Reverse Proxy with Failover

1. Caddy version (caddy version):

v2.4.0

2. How I run Caddy:

a. System environment:

macOS

b. Command:

caddy run --watch

3. The problem I’m having:

I am trying to improve a workflow where ngrok is not sufficient.

A third party service I am using sends webhook events and expects a certain response in order to stop it from retrying. In a development environment, I only really care about what the third party sends me when I am debugging. In all other cases, the webhook events can be thrown away. The problem is that without the special text that needs to be sent back and with no client listening to send it back, the service tries to send the event over and over again.

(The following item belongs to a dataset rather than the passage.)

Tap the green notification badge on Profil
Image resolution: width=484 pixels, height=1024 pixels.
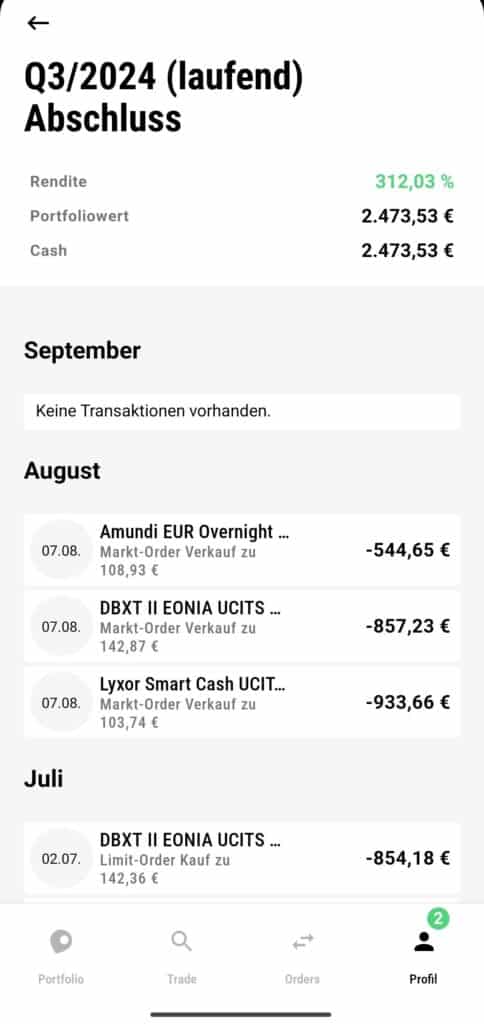pyautogui.click(x=438, y=919)
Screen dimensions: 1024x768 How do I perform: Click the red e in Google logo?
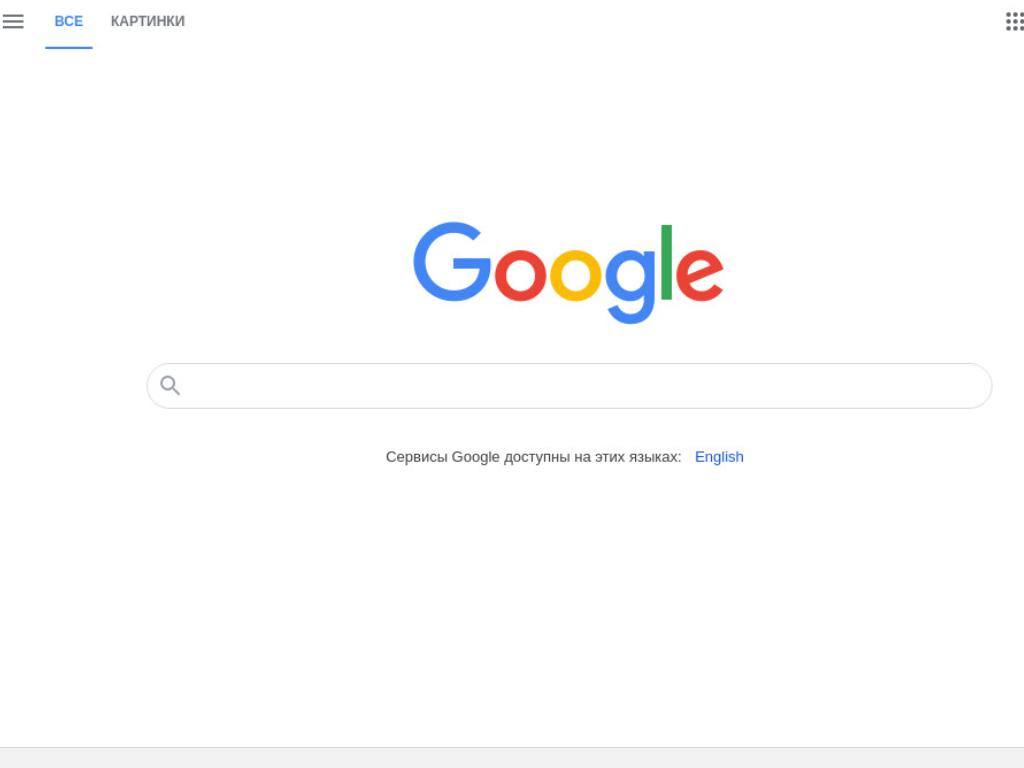click(699, 275)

I thought I may be able to solve this with a Caddy/SSH Tunnel solution where the first “upstream” is the local endpoint for an SSH Tunnel and the second would be an endpoint which simply responds with the special text. I tried to simulate this as follows:

# This is simulating the local SSH tunnel
:9000 {
	respond "I am 9000"
}

# This is simulating the special text that needs to be returned
:9001 {
	respond "I am 9001"
}

# This is the reverse proxy endpoint
:8000 {
	reverse_proxy * :9000 :9001 {
		lb_policy first
	}
}

In this configuration, Caddy behaves correctly, responding with “I am 9000” when issuing the following curl command:

curl http://localhost:8000

I then changed the Caddyfile to remove the endpoint at :9000 like so:

# This is simulating the special text that needs to be returned
:9001 {
	respond "I am 9001"
}

# This is the reverse proxy endpoint
:8000 {
	reverse_proxy * :9000 :9001 {
		lb_policy first
	}
}

The expectation was that since the endpoint listening at :9000 was no longer present, I would get the response “I am 9001” when issuing the same curl command. This was not the case.

Can someone suggest what I may be doing wrong or an alternative?

4. Error messages and/or full log output:

2021/05/12 20:06:11.916	ERROR	http.log.error	dial tcp :9000: connect: connection refused	{"request": {"remote_addr": "[::1]:58733", "proto": "HTTP/1.1", "method": "GET", "host": "localhost:8000", "uri": "/", "headers": {"User-Agent": ["curl/7.64.1"], "Accept": ["*/*"]}}, "duration": 0.000221341, "status": 502, "err_id": "42hzktmdi", "err_trace": "reverseproxy.statusError (reverseproxy.go:852)"}

5. What I already tried:

I tried playing with different variations of load balancing durations and intervals along with the health checking parameters to no avail.

6. Links to relevant resources:

You need to enable either or both of active or passive health checking. By default, no health checking is performed, so Caddy doesn’t mark the backend as down. You also need to set lb_try_duration to enable retry behaviour if the first backend is not considered available.

Setting fail_duration and lb_try_duration should be enough to get you the behaviour you expect.

Thank you @francislavoie, I think I’ve figured it out.

This appears to work:

:9001 {
	respond "I am 9001"
}

:8000 {
	reverse_proxy * :9000 :9001 {
		lb_policy first
		lb_try_duration 5s
		lb_try_interval 250ms

		fail_duration 10s
		max_fails 1
		unhealthy_status 5xx
		unhealthy_latency 5s
		unhealthy_request_count 1
	}
}

It appears that the key was making sure fail_duration was greater than lb_try_interval. Which when I thought about it, completely made sense.